Please extract all of the rows below, copying each line unchanged and omitting the pictures.

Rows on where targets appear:
%%
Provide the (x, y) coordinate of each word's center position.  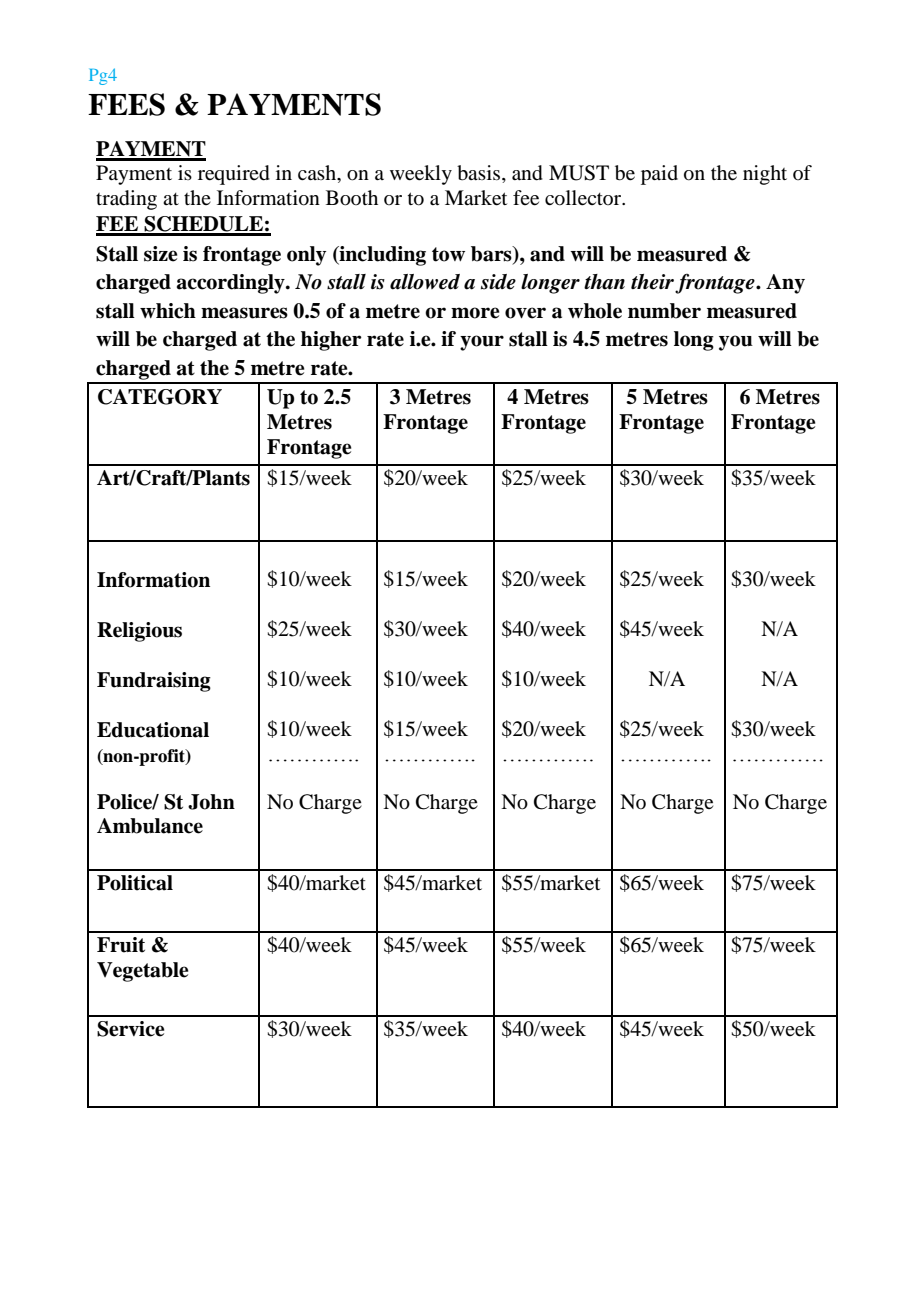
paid (659, 175)
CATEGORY (160, 397)
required (234, 175)
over (525, 313)
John (211, 802)
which (168, 311)
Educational (153, 730)
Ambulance (150, 826)
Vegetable (142, 972)
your (482, 343)
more (475, 313)
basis (480, 174)
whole (595, 311)
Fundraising (154, 682)
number (664, 311)
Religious (139, 632)
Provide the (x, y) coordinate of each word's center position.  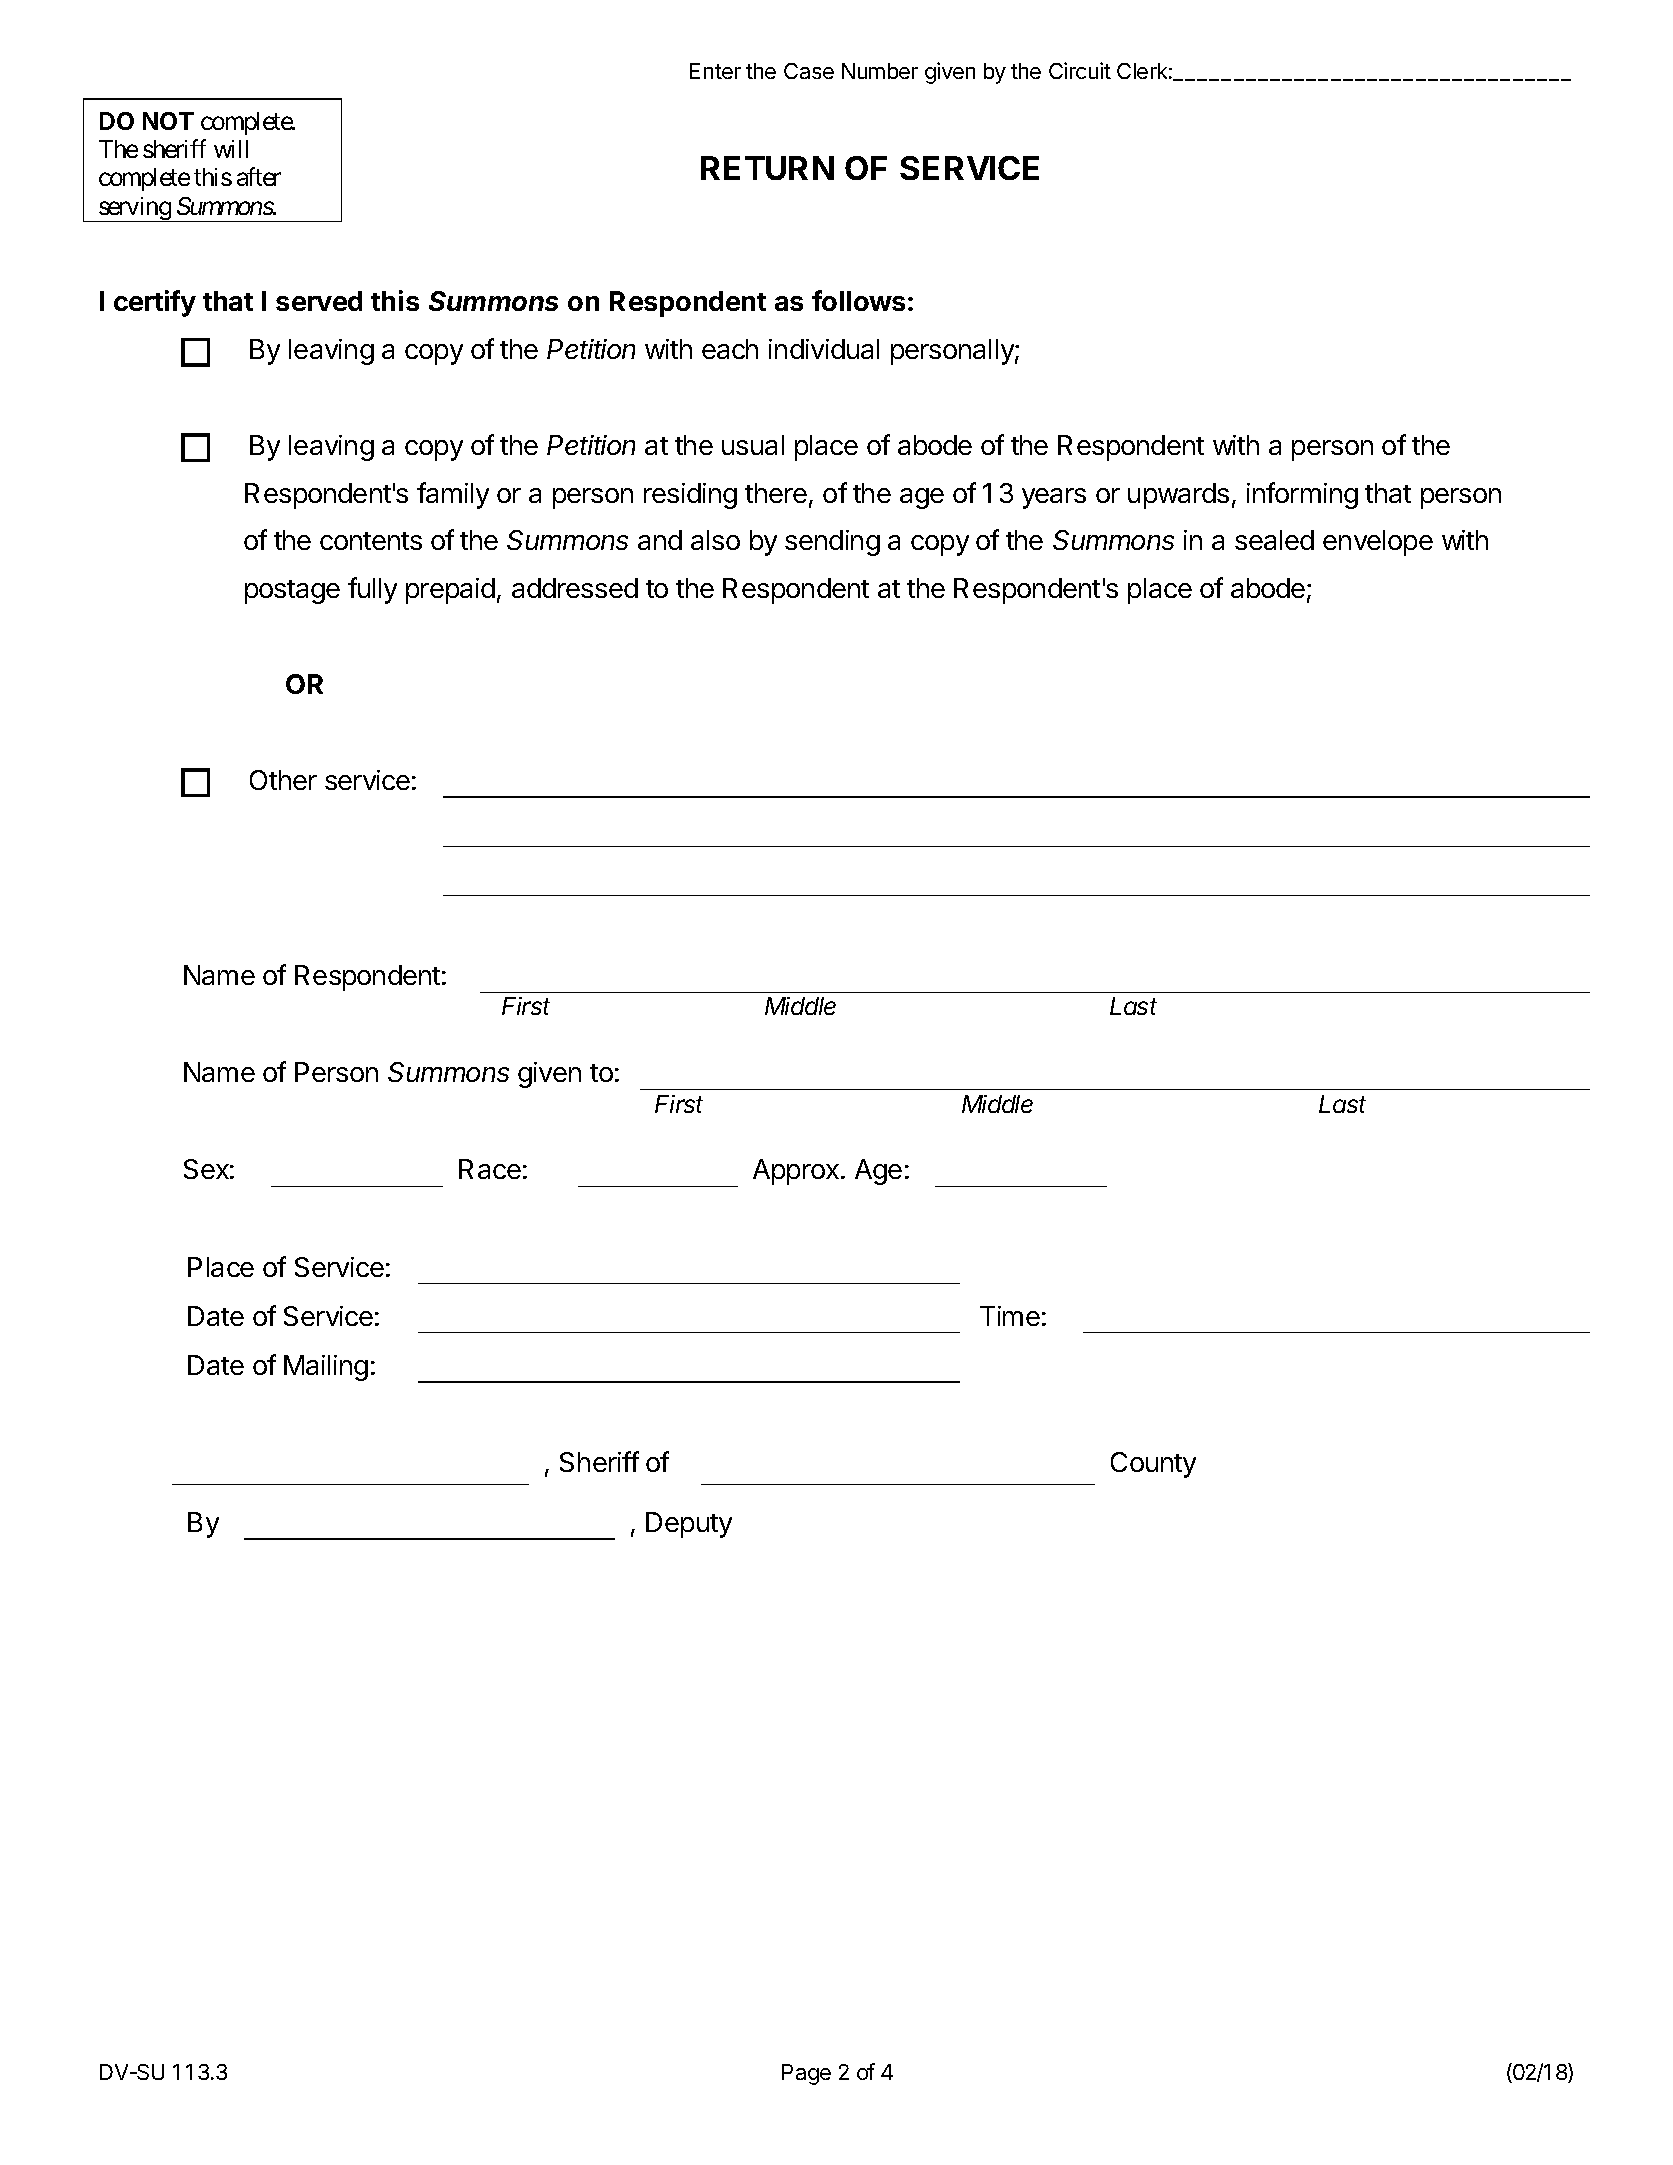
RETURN (767, 168)
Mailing (326, 1368)
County (1153, 1465)
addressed (575, 588)
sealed (1274, 540)
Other (283, 780)
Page (806, 2074)
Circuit (1080, 70)
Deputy (689, 1525)
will (231, 149)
%%
# Exercise result
Provide the (x, y) coordinate of each word's center position.  
paid (659, 175)
CATEGORY (160, 397)
required (234, 175)
over (525, 313)
John (211, 802)
which (168, 311)
Educational (153, 730)
Ambulance (150, 826)
Vegetable (142, 972)
your (482, 343)
more (475, 313)
basis (480, 174)
whole (595, 311)
Fundraising (154, 682)
number (664, 311)
Religious (139, 632)
Provide the (x, y) coordinate of each word's center position.  
RETURN (767, 168)
Mailing (326, 1368)
County (1153, 1465)
addressed (575, 588)
sealed (1274, 540)
Other (283, 780)
Page (806, 2074)
Circuit (1080, 70)
Deputy (689, 1525)
will (231, 149)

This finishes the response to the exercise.